Op zijn vroegst zouden wij op donderdag de uitslag van het gen-onderzoek krijgen. Helaas is het inmiddels al vrijdag. De jongens hebben wij bij Opa en Oma afgezet en nietsvermoedend gaan wij naar het ziekenhuis voor hetzelfde riedeltje. Eenmaal aangekomen bij de NICU zien wij een groepje verpleegkundigen en artsen rondom Lou staan. “Heeeeey Lou” roepen Stephan en ik in koor als wij richting Lou’s plekje lopen. En daar trakteert Lou ons op de grootste, mooiste en stralende glimlach als zij ons ziet en hoort. Wij storten ter plekke in, pakken haar handje en laten ons even helemaal gaan. Het groepjes artsen en verpleegkundigen rondom Lou weten zich geen houding te geven en schuifelen stapje voor stapje voorzichtig weg. Vandaag viel Lou onder de hoede van een hele rigoureuze verpleegkundige. Ze heeft gehoord dat wij op ons lijstje hebben staan dat mijn moeder, de enige oma van Lou, nog met haar wil buidelen.
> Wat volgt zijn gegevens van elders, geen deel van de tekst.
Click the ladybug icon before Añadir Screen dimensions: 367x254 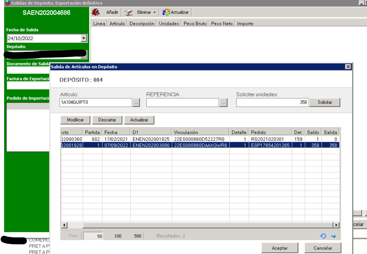(x=96, y=12)
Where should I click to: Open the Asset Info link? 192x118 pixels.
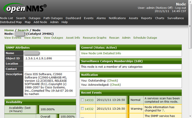73,38
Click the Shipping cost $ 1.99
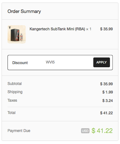The image size is (120, 144). pos(107,92)
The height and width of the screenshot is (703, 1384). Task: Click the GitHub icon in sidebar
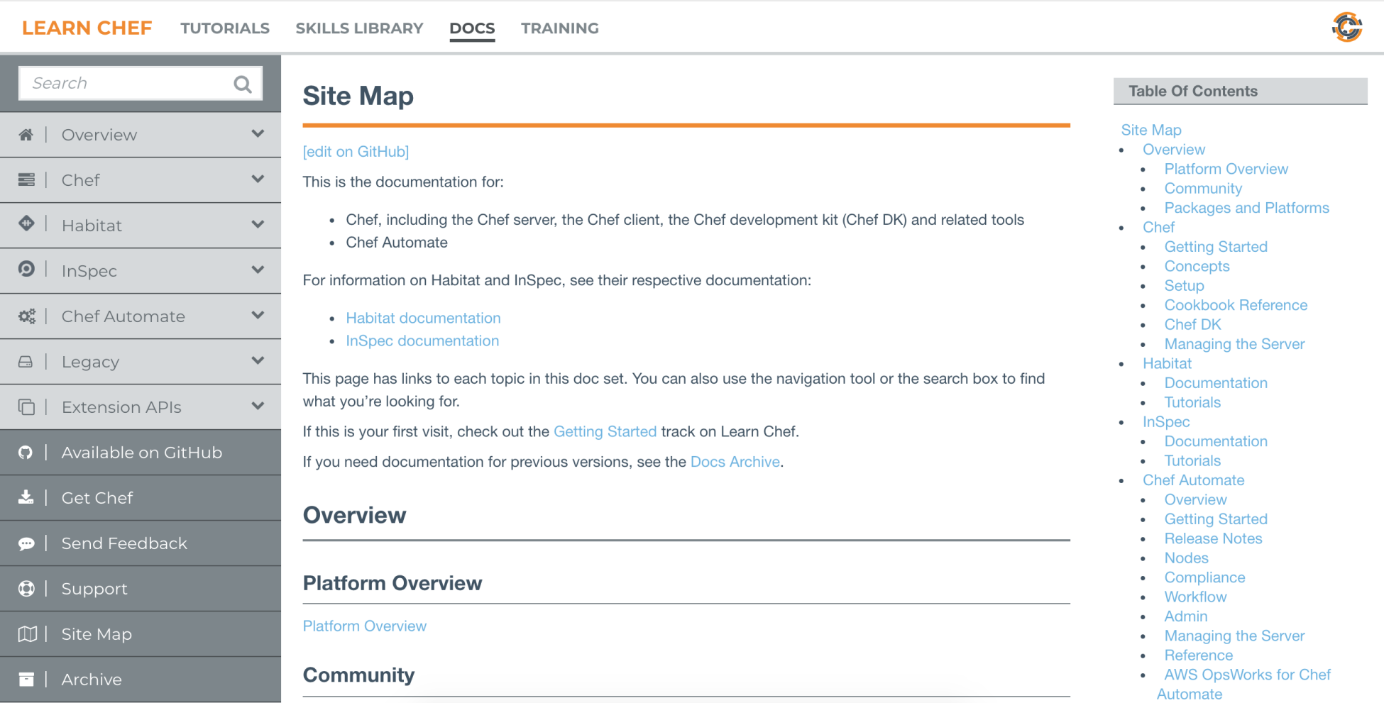point(26,453)
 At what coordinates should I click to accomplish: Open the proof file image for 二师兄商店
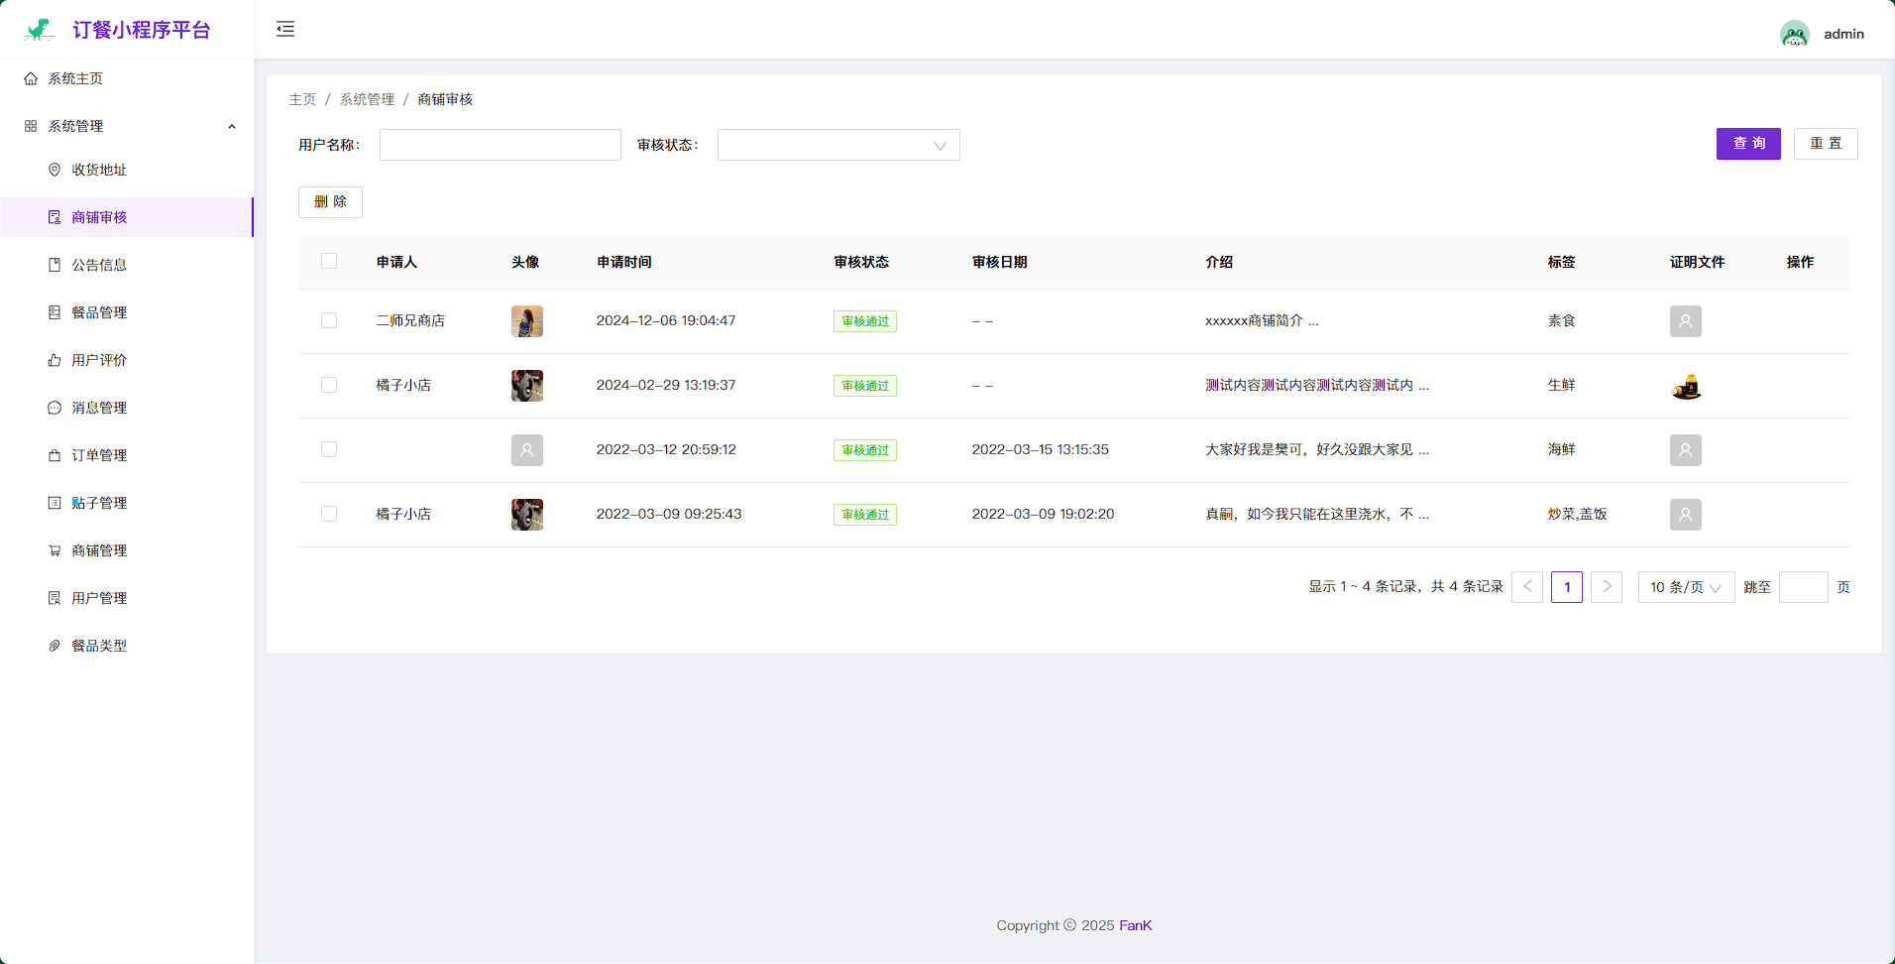click(1685, 321)

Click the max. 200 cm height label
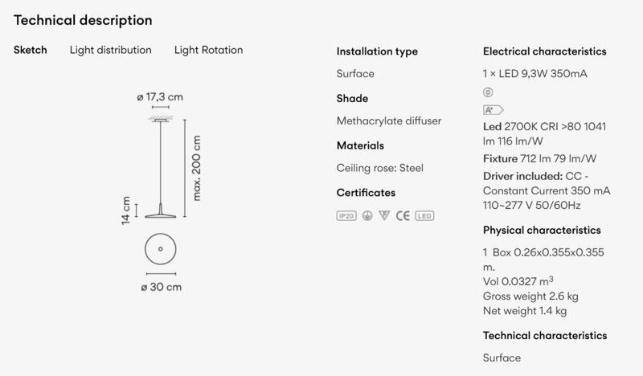[196, 168]
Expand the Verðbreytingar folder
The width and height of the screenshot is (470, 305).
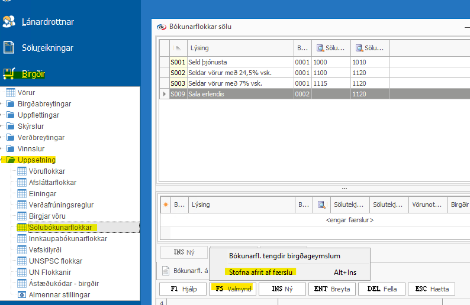click(x=2, y=138)
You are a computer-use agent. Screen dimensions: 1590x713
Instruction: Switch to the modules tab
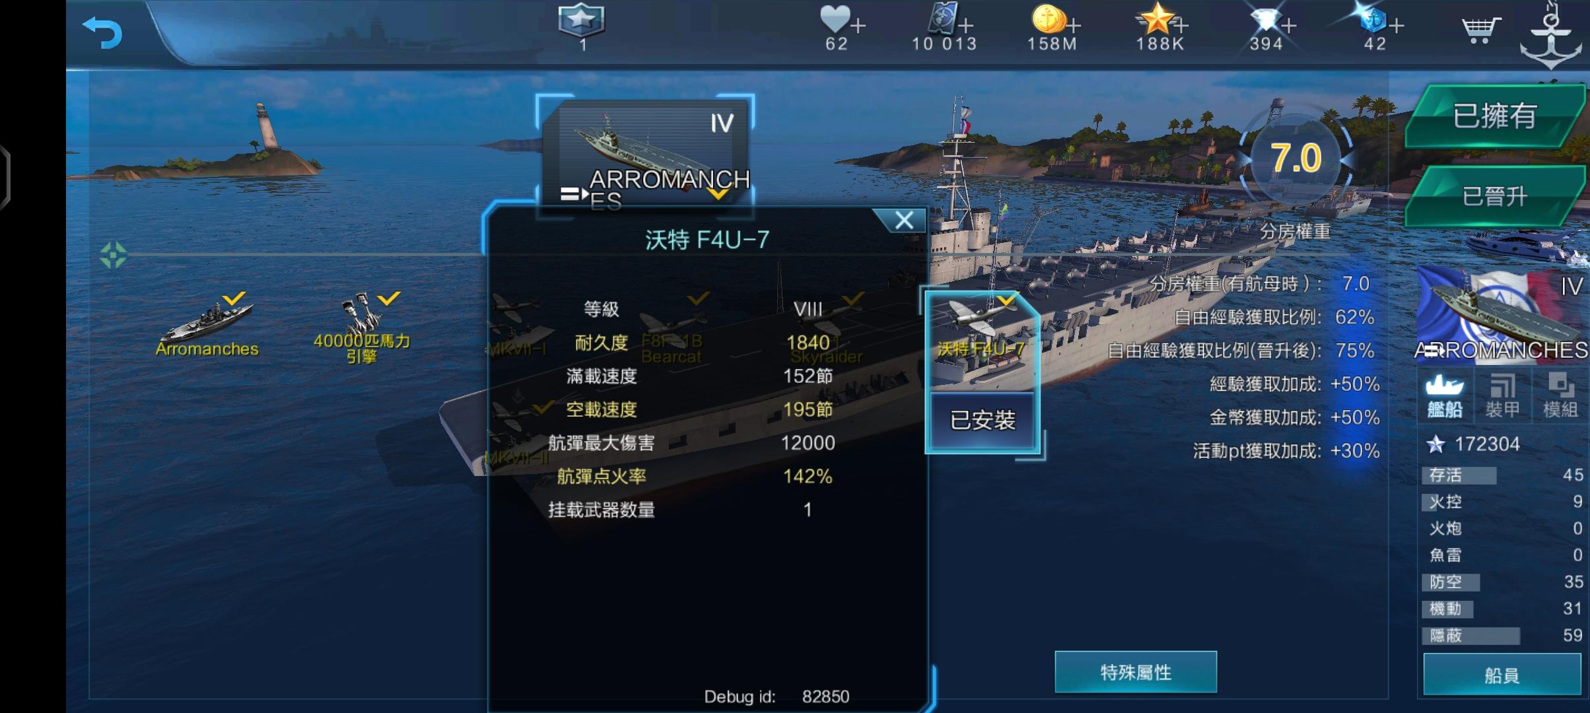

“Ik denk dat we dat naar voren moeten halen” zegt de verpleegkundige. Ik schrik ervan. Weet zij iets wat wij nog niet weten? “Voor ouders is het lastig om uiteindelijk het moment te kiezen, maar weet dat de artsen jullie daar bij zullen helpen”. zegt ze uiteindelijk. Het is voor het eerst dat een verpleegkundige zich zo uitspreekt. Maar ergens voelt het ook goed. Het wordt verdomde tijd voor de volgende fase, want we hikken daar al zo lang tegen aan. Als de uitslag van dat vervloekte gen-onderzoek nou eindelijk eens zou komen. Dan geeft de verpleegkundige aan dat ze wellicht eind die middag iets verwachten te horen over het onderzoek. “Zie nou wel, ik wist het!” denk ik. Ik app mijn ouders om te zeggen dat wij langer blijven dan verwacht. Wij willen in de buurt zijn als de uitslag binnenkomt, zodat wij meteen met een arts kunnen praten. We besluiten een stukje te gaan wandelen en ergens te gaan brunchen. Het wordt een brunch met een groot glas bier en we worden wederom getrakteerd op een herfstzonnetje. Tijdens het eten evalueren en verwerken wij wat we nou net allemaal hebben gehoord en wij besluiten daarna ook DELA al te bellen. We voelen aan alles dat de volgende fase nadert en willen alvast iemand gesproken hebben. Als wij weer terug zijn bij Lou wil de arts ons spreken. “OK, daar gaan we dan” denk ik bij mezelf. We zitten met weer een andere mannelijke arts en de rigoureuze verpleegkundige in een kamer. De arts windt er geen doekjes om. “De klinisch geneticus uit Groningen heeft net gebeld en de uitslag is waarschijnlijk volgende week donderdag pas binnen”. “Godver! nog een week?!” nee, dat gaan wij niet doen. De arts lijkt opgelucht dat wij er zo over denken want hij is het met ons eens, de kans op complicaties wordt steeds groter. Lou ligt immers al 3 weken aan de beademing. Dit moet stoppen. We besluiten om de volgende dag, zaterdag, de laatste nacht samen met Lou door te brengen. Zondag gaan we de beademing stoppen.